Inventor of battery that powers high-tech items dies
Stanford Ovshinsky founded a whole field of electronics that led to such marvels of modern life as the flat-screen TV and invented the nickel-metal hydride battery, which has powered high-tech items such as cellphones, laptop computers and hybrid cars.
Los Angeles Times
Stanford Ovshinsky was not a household name like Thomas Edison or Albert Einstein, but he was often compared to them, for good reason.
He invented the nickel-metal hydride battery, which has powered high-tech items such as cellphones, laptop computers and hybrid cars.
He created paper-thin solar panels potent enough to work on a cloudy day and cheap enough to be produced in sheets a mile long.
He founded a whole field of electronics that earned him a mention in dictionaries (see "ovonics") and led to such marvels of modern life as the flat-screen TV.
Ovshinsky, who never went to college yet transformed the alternative energy, information and automotive industries with his inventions, died of prostate cancer Wednesday at his home in Bloomfield Hills, Mich., according to his son Harvey. He was 89.
The self-taught scientist-inventor pursued audacious ideas throughout his long career, often attracting the scorn of other scientists who said his schemes were foolish, impractical or just plain impossible.
In some respects, they were right. He ran Energy Conversion Devices, a product development company, for 40 years, few of which were profitable. Although it drew blue-chip investors such as General Motors, 3M and Intel, it performed so poorly from a business standpoint that Forbes magazine once described it as "a high-tech Roach Motel" where "the money goes in but it never comes out."

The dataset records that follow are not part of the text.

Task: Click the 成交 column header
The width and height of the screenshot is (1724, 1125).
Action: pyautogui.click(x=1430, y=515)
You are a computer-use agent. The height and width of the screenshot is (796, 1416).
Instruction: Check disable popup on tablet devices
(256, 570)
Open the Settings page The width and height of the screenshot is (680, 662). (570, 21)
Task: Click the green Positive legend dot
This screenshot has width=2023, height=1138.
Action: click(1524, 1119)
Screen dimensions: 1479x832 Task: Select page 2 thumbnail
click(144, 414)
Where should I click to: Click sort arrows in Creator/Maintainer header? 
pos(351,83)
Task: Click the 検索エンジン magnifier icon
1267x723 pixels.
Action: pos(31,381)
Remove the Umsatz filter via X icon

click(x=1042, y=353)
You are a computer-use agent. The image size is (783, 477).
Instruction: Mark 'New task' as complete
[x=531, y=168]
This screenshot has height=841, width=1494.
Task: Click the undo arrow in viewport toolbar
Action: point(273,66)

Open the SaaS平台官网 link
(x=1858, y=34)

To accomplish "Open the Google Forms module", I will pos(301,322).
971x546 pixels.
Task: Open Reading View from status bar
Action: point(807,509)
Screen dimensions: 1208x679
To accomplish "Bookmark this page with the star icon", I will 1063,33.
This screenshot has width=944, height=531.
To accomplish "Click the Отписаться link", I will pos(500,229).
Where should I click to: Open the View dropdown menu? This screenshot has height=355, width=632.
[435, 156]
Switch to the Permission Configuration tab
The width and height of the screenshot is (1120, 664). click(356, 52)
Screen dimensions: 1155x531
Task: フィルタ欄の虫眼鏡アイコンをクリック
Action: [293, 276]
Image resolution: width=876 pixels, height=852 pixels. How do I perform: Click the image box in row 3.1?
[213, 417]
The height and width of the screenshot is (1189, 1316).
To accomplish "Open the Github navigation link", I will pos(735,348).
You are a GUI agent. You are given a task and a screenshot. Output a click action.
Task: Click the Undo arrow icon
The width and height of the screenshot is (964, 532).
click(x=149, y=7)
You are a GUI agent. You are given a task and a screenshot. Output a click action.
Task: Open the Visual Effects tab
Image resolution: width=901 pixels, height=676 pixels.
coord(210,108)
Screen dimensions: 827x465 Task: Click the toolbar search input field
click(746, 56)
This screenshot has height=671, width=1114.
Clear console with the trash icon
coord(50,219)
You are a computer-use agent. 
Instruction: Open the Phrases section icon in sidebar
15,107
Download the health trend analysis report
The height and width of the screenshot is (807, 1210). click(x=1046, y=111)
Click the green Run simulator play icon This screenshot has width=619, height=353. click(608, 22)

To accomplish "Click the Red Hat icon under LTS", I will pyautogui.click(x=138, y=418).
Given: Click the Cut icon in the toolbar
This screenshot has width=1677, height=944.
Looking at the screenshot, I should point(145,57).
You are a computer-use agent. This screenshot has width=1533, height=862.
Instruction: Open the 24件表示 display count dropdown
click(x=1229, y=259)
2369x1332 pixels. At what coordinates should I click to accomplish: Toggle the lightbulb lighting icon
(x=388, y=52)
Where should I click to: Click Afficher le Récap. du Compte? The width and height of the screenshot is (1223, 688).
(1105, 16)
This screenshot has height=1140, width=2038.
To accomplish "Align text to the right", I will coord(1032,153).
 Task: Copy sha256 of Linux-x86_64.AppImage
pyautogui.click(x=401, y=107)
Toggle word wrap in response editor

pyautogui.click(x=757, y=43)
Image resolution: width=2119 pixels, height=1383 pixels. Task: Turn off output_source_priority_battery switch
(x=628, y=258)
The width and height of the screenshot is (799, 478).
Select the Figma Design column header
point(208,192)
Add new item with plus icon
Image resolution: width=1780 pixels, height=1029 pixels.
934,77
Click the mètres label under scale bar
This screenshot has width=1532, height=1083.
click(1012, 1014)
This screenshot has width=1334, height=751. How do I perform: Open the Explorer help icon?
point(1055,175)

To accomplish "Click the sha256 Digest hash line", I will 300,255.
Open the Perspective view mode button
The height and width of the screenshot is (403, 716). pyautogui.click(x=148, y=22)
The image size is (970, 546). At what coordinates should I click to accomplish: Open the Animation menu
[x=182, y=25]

But Ovshinsky's path-breaking discoveries led his admirers to associate him with other brilliant minds such as Edison, the inventor from an earlier era who founded General Electric.
"It's difficult to compare one genius with another genius," said University of Chicago physicist Hellmut Fritzsche, who consulted for Ovshinsky and later became a vice president of Energy Conversion Devices, "but I've known great people, having been at the University of Chicago for over 40 years, and I consider Stan Ovshinsky the only genius I ever met. ... Everything he touches is new, different, wonderful."
Ovshinsky made a scientific name for himself in 1968, when he went public with research showing that glass could be engineered to conduct electricity. He predicted that glass semiconductors would one day replace crystalline transistors.
To argue, as he did, that cheap noncrystalline materials such as glass could perform as well as more expensive silicon crystals sounded preposterous and was derided by readers of Physical Review Letters, the prestigious American physics journal that published Ovshinsky's findings.
But his paper eventually became one of the five most cited publications in the journal's history, and his prediction became prophecy, spawning a new field he called ovonics.
Born in Akron, Ohio, on Nov. 24, 1922, he was the son of Bertha Munitz and Benjamin Ovshinsky, a Lithuanian immigrant and Eugene Debs socialist who acted in Yiddish theater before entering the scrap business.
Young Stan fell in love with machinery while accompanying his father to foundries and machine shops.
A mediocre student, he spent hours in the Akron public library, where his real education took place.
"His teachers didn't understand him, but his librarian did," his son said Friday. "The librarian let him take out adult books without questioning or challenging him. He was tireless in his curiosity."
Ovshinsky's formal education ended when he graduated from high school in 1941. Exempted from military service during World War II because of his asthma, he worked as a toolmaker and married Norma Rifkin, a childhood sweetheart.
That marriage ended in divorce. In 1959 he married Iris L. Miroy; she died in 2006. He later married Rosa Young, who survives him along with three sons from his first marriage, four stepchildren, a brother and six grandchildren and step-grandchildren.
Ovshinsky had his first success as an inventor in 1947 when he developed a high-speed automatic lathe. In 1952 he left Akron for Detroit to direct research and development for the Hupp Corp., an automotive and defense supplier.
During the day he helped devise automatic tracking systems for tanks. At night he studied the human brain, which helped him form the ideas behind his groundbreaking work on semiconductors.
In 1960 he and his second wife, Iris, founded what became Energy Conversion Devices with the goal of using science and technology to solve the world's environmental and social problems. Its nickel-metal hydride battery, often called the NiMH, was one of its most successful products, used in consumer electronics as well as electric and hybrid vehicles such as the Toyota Prius and Honda Insight.
The company also provided the batteries for General Motors' short-lived EV1 electric car. Ovshinsky's commitment to alternative energy sources earned him a spot on Time magazine's list of "Heroes for the Planet" in 1999.
He retired from Energy Conversion Devices in 2007. The company filed for bankruptcy this year and a liquidation plan was approved in August.
But Ovshinsky, who held more than 300 patents, did not stop inventing. He was writing patents and starting new companies well into his 80s, focusing his last years on advancing his goal of making electricity from sunlight cheaper than making it from coal.
"A real inventor," he told the Detroit Free Press in 2008, "is not motivated by money. It's about the idea and the creation."